Il y a 30 ans, Norman Grant s'est lancé dans la fabrication de machines amphibies pour décontaminer les cours d'eau « avec les sous de [son] cochon », s'amuse-t-il à raconter.

L'entrepreneur voyait grand. Son terrain de jeu, c'était la planète, son créneau, l'environnement.

« Notre première expérience à Shanghai n'a pas été particulièrement heureuse », raconte le président de Normrock Industries, à Terrebonne. Nous avions perdu 30 % de la valeur du contrat. »

Peu habitué à faire des affaires avec des clients de l'étranger, il n'avait pas exigé d'être payé avant d'expédier la lourde machine en Chine.

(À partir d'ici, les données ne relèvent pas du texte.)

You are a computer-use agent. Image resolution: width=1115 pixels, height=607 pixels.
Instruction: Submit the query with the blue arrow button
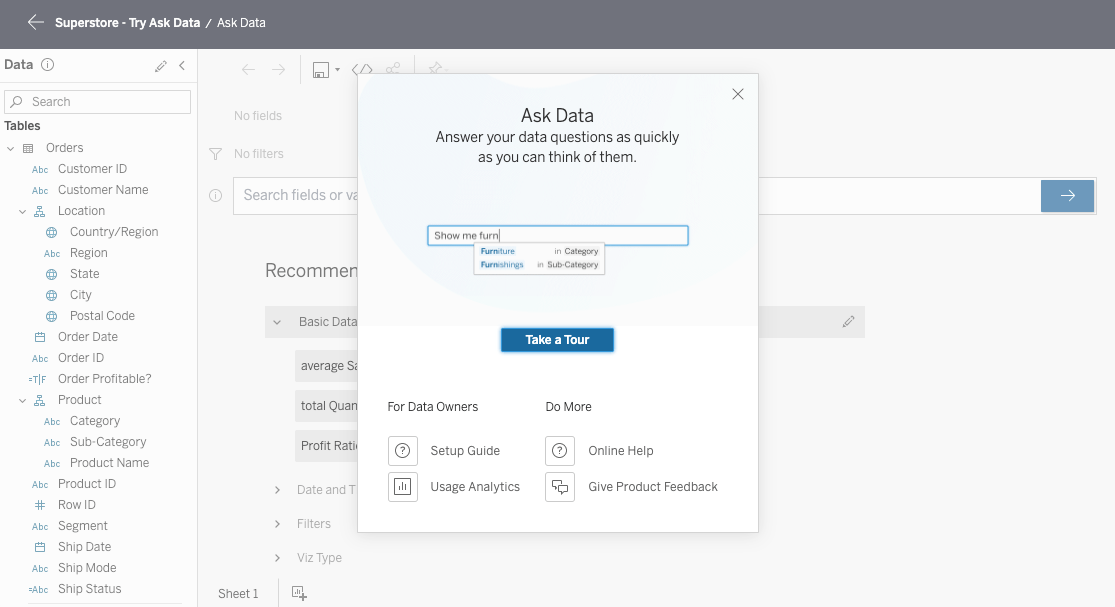pyautogui.click(x=1067, y=196)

« Nous avons appris de nos erreurs, assure-t-il. Depuis ce temps, pas un boulon, pas un écrou produit à notre usine ne quitte le pays si notre client ne nous garantit pas qu'il a les moyens de payer, par une lettre de crédit de sa banque ou au moyen d'un transfert bancaire. »

UN MARCHÉ D'EXPORTATION

Cette rigueur administrative n'a pas refroidi les ardeurs de ses clients, bien au contraire. À preuve : le carnet de commandes à l'international n'a jamais cessé de se gonfler.

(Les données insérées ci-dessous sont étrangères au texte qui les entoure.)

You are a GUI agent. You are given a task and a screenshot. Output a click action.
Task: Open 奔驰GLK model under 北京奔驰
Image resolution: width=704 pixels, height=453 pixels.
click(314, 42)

Il faut comprendre, également, que la PME de la région de Lanaudière se trouvait dans le bon marché, au bon moment.

« À la fin des années 80, observe Norman Grant, on parlait beaucoup d'environnement. On prenait conscience de l'importance de préserver nos cours d'eau. »

« On a pris les devants et il faut croire que nous avons fait les bons choix, ajoute-t-il. Nous avons des concurrents allemands et finlandais, mais nous estimons être les seuls au monde à fabriquer un aussi large éventail de machines pour la décontamination, le dragage et pour briser les glaces. »

Cela l'amène à voyager à travers le monde pour aller rencontrer les clients, actuels et potentiels, qui veulent acheter ces machines imposantes - les Amphibex -, dont le prix unitaire varie de 1,5 à 6 millions US.

Il se retrouve tantôt en Colombie, tantôt en Jordanie, tantôt encore en Russie, pour négocier des contrats avec des clients - des villes, des gouvernements - aux prises avec des problèmes sévères liés à la contamination de leurs sources d'eau potable.

« Nous évoluons dans une business qui nous oblige à être plus sensibles face aux enjeux environnementaux de la planète », fait-il valoir.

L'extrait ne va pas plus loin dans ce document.